Copy the listing below verbatim, starting at the line containing "Image resolution: width=1366" and continuing through the end of the listing, with both ends included. Leave out the pictures.

[Lines of data]
□ □ □ □

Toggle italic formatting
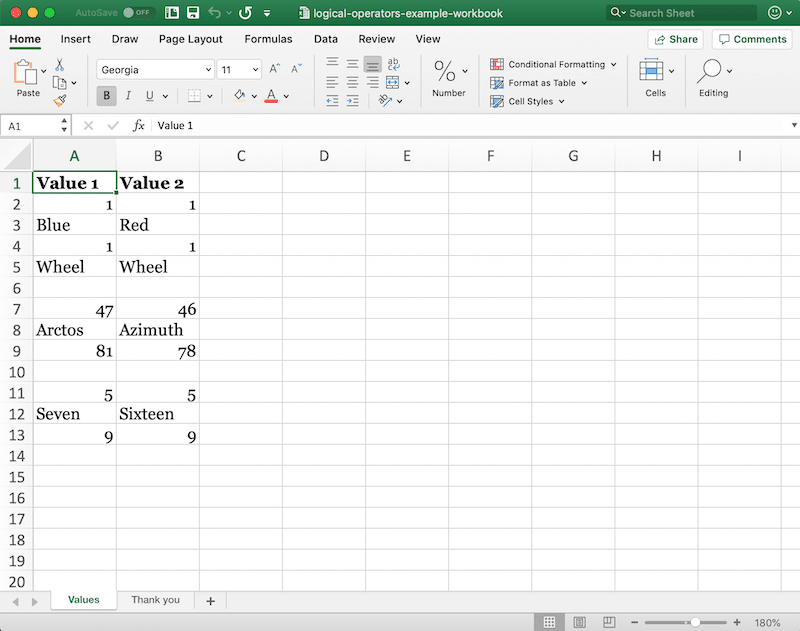The width and height of the screenshot is (800, 631). pos(129,95)
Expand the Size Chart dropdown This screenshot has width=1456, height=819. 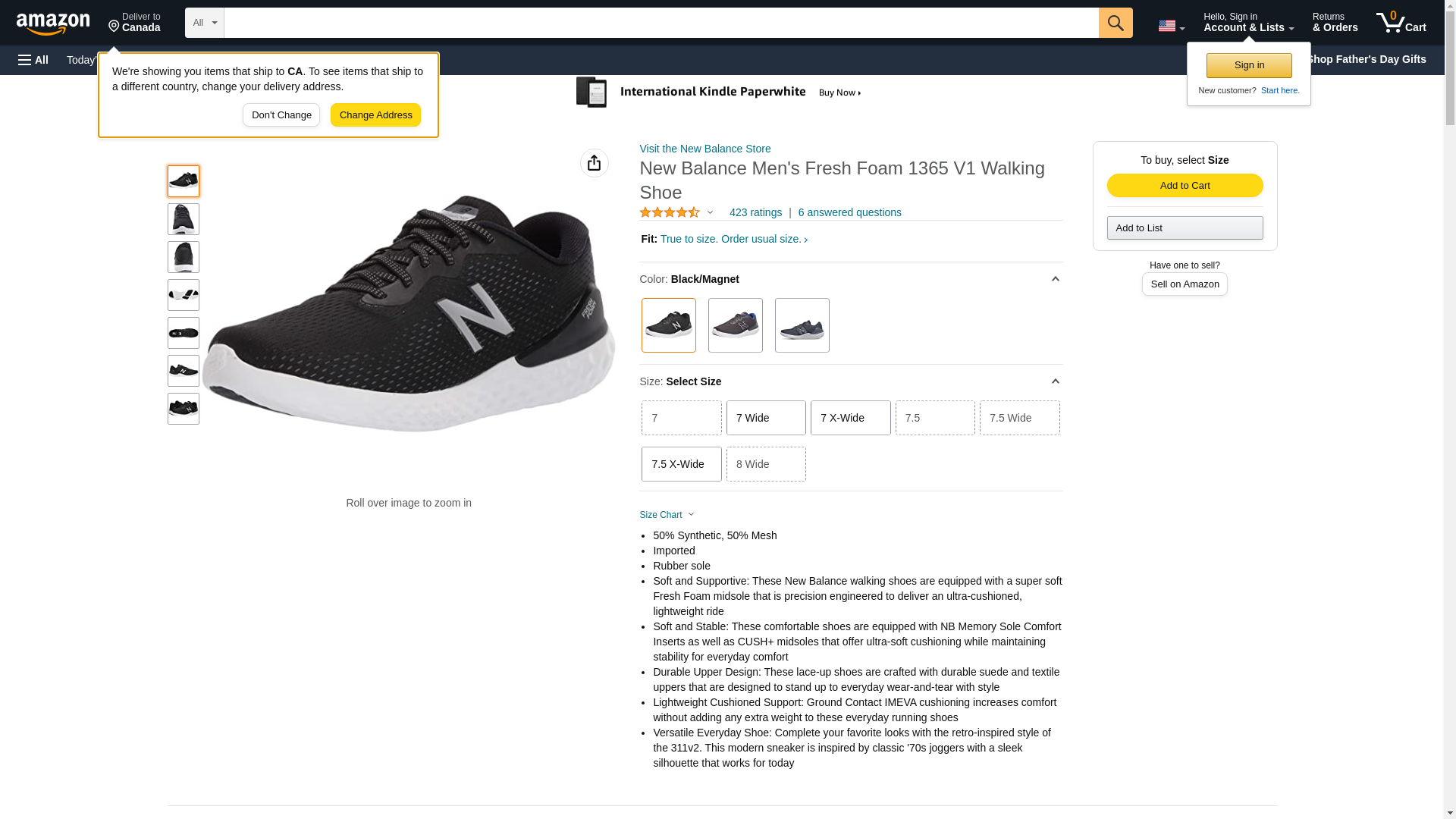click(667, 515)
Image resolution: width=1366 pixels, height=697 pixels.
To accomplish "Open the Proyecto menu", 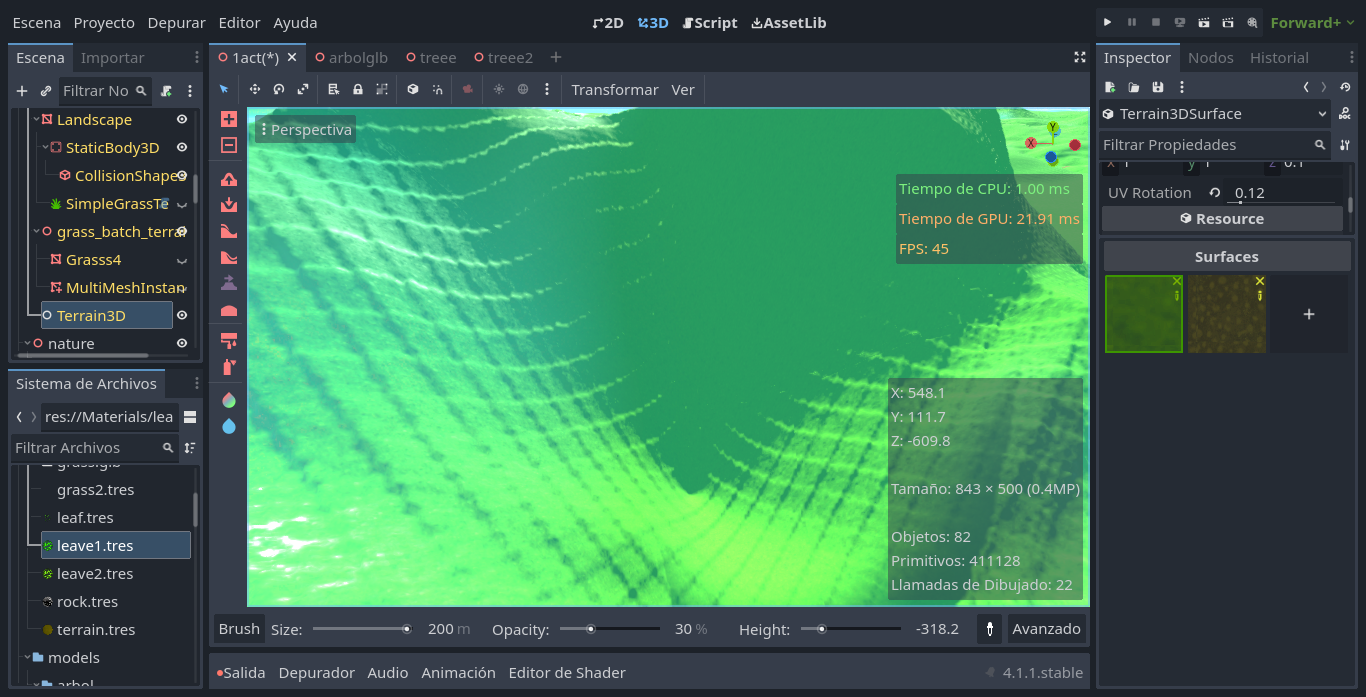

□ □ □ □

RESULT:
Image resolution: width=1366 pixels, height=697 pixels.
To accomplish "Open the Proyecto menu", 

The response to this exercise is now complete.